Top of Working data
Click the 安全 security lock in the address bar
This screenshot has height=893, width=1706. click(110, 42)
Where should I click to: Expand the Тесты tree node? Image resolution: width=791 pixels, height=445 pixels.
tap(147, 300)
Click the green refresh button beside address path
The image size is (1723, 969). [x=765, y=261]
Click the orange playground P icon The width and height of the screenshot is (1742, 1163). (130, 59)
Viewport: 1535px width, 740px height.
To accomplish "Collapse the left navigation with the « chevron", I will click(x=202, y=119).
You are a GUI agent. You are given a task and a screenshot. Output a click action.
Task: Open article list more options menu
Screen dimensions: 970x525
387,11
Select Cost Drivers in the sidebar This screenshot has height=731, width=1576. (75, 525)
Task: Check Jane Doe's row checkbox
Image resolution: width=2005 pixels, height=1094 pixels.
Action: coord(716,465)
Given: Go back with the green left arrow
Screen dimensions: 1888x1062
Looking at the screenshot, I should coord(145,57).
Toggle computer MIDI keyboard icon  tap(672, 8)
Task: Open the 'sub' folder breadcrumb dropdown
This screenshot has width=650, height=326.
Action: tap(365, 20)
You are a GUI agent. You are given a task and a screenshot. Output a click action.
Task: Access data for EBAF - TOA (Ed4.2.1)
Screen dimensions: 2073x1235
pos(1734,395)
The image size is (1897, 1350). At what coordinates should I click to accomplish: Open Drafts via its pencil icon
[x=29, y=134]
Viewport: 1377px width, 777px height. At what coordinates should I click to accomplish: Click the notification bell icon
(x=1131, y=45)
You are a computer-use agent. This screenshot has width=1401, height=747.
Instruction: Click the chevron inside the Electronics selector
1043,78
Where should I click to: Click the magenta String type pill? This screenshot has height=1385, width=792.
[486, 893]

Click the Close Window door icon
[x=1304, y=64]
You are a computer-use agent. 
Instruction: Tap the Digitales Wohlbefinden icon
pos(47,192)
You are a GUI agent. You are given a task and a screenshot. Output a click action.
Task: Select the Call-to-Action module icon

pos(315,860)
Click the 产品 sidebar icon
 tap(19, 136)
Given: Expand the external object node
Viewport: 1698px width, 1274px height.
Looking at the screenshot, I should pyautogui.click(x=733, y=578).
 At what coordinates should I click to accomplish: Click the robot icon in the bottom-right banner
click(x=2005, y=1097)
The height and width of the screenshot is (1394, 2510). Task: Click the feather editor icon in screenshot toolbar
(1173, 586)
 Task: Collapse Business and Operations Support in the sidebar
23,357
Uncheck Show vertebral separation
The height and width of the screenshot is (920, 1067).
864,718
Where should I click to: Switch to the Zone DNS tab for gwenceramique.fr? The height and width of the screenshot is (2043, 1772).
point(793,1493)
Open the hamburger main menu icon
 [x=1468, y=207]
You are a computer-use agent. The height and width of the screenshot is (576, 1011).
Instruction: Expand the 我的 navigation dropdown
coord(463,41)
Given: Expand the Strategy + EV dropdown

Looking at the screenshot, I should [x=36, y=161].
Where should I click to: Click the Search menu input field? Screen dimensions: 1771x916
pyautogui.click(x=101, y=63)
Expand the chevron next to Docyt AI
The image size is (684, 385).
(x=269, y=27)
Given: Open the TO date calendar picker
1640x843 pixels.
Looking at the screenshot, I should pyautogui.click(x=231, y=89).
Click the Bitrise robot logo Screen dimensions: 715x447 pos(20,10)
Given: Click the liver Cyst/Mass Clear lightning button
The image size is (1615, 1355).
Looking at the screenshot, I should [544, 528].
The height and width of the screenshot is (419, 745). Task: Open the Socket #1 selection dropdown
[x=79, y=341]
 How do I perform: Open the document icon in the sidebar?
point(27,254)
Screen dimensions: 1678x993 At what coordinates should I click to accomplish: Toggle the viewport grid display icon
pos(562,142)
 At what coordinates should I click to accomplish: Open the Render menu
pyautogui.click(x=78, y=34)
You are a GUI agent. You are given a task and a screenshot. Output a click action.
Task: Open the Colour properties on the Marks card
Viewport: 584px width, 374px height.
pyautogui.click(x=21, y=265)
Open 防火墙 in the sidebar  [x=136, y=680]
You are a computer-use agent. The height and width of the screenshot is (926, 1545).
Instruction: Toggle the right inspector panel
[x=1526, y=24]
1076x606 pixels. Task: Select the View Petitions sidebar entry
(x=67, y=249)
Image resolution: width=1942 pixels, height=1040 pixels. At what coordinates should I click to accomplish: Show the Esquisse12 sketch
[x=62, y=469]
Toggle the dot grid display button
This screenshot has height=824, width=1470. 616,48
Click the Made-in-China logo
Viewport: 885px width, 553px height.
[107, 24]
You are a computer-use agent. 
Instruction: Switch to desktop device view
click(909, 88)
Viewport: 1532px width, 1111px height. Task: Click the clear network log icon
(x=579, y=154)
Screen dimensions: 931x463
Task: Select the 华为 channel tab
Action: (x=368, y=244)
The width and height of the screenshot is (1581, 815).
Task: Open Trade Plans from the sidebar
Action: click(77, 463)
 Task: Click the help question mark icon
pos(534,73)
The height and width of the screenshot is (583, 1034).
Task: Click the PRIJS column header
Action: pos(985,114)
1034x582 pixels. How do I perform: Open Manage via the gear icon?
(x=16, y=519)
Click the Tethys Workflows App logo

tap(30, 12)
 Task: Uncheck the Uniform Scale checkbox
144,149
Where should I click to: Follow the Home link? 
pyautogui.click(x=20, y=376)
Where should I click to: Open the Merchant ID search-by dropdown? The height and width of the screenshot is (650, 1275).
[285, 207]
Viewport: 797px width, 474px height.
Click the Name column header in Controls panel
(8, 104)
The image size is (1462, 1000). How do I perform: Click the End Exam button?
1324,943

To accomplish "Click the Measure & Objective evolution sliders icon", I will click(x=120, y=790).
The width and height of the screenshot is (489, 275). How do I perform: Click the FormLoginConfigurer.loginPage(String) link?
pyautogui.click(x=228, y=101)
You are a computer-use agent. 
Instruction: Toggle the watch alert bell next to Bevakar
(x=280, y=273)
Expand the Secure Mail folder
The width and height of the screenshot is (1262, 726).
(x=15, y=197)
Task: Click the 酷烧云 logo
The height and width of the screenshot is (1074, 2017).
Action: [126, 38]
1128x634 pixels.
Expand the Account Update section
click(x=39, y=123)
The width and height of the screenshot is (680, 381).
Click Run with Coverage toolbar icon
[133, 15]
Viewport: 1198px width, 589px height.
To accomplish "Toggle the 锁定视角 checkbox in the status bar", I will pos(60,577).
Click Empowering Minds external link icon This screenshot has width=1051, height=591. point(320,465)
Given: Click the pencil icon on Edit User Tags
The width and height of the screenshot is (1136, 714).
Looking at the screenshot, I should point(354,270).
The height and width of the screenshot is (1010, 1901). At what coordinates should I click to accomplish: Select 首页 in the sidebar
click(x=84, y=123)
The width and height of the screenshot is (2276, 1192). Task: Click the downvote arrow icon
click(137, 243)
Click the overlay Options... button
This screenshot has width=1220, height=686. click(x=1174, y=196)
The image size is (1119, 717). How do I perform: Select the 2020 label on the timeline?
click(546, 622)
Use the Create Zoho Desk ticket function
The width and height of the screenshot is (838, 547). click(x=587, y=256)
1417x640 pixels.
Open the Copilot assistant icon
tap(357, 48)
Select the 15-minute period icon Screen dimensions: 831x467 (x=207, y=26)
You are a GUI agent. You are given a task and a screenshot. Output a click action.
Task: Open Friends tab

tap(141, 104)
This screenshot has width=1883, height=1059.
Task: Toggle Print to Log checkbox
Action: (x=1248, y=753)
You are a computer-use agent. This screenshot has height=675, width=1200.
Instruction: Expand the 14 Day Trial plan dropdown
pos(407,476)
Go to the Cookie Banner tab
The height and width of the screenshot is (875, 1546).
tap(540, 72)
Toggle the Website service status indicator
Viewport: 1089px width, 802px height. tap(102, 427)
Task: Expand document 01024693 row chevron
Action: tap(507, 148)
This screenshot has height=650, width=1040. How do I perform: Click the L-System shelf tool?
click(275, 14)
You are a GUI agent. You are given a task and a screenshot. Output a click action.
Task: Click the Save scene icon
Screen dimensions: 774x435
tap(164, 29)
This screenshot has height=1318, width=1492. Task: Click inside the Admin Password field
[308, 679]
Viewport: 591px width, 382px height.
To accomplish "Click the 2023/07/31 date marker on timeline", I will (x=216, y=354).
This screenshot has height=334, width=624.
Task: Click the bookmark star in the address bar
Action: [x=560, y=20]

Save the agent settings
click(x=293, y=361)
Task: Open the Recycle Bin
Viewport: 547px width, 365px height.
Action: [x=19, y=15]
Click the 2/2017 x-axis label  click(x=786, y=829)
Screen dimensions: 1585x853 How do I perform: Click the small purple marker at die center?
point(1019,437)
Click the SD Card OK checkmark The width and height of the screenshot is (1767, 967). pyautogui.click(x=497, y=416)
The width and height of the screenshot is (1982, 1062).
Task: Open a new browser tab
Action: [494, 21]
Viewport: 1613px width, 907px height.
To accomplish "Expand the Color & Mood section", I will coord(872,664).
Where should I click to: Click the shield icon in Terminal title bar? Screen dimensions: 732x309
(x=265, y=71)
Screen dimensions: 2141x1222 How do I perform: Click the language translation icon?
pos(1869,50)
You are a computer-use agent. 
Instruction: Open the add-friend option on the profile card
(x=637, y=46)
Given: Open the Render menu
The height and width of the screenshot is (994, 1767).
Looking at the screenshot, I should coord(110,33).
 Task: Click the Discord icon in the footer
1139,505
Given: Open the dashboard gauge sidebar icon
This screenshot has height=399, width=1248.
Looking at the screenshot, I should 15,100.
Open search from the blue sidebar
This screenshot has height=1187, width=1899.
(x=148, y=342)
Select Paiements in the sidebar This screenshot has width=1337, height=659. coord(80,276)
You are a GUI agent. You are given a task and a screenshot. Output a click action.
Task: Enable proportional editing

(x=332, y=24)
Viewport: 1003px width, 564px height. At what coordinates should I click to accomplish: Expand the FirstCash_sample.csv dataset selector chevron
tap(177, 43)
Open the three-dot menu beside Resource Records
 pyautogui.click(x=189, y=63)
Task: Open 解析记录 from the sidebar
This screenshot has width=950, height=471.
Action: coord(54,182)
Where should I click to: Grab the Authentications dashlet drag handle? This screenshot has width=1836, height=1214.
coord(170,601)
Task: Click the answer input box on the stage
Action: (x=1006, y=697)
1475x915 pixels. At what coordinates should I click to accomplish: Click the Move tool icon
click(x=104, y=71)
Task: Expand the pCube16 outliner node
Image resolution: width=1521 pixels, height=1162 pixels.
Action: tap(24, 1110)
Bottom of Working data
▶ [Exercise]: Would you print, exactly as written, every line above from the one holding "1417x640 pixels." through the one holding "Click the 2/2017", with both included and no other lines?

▶ [Completed exercise]:
1417x640 pixels.
Open the Copilot assistant icon
tap(357, 48)
Select the 15-minute period icon Screen dimensions: 831x467 (x=207, y=26)
You are a GUI agent. You are given a task and a screenshot. Output a click action.
Task: Open Friends tab

tap(141, 104)
This screenshot has width=1883, height=1059.
Task: Toggle Print to Log checkbox
Action: (x=1248, y=753)
You are a computer-use agent. This screenshot has height=675, width=1200.
Instruction: Expand the 14 Day Trial plan dropdown
pos(407,476)
Go to the Cookie Banner tab
The height and width of the screenshot is (875, 1546).
tap(540, 72)
Toggle the Website service status indicator
Viewport: 1089px width, 802px height. tap(102, 427)
Task: Expand document 01024693 row chevron
Action: tap(507, 148)
This screenshot has height=650, width=1040. How do I perform: Click the L-System shelf tool?
click(275, 14)
You are a GUI agent. You are given a task and a screenshot. Output a click action.
Task: Click the Save scene icon
Screen dimensions: 774x435
tap(164, 29)
This screenshot has height=1318, width=1492. Task: Click inside the Admin Password field
[308, 679]
Viewport: 591px width, 382px height.
To accomplish "Click the 2023/07/31 date marker on timeline", I will (x=216, y=354).
This screenshot has height=334, width=624.
Task: Click the bookmark star in the address bar
Action: [x=560, y=20]

Save the agent settings
click(x=293, y=361)
Task: Open the Recycle Bin
Viewport: 547px width, 365px height.
Action: [x=19, y=15]
Click the 2/2017 x-axis label  click(x=786, y=829)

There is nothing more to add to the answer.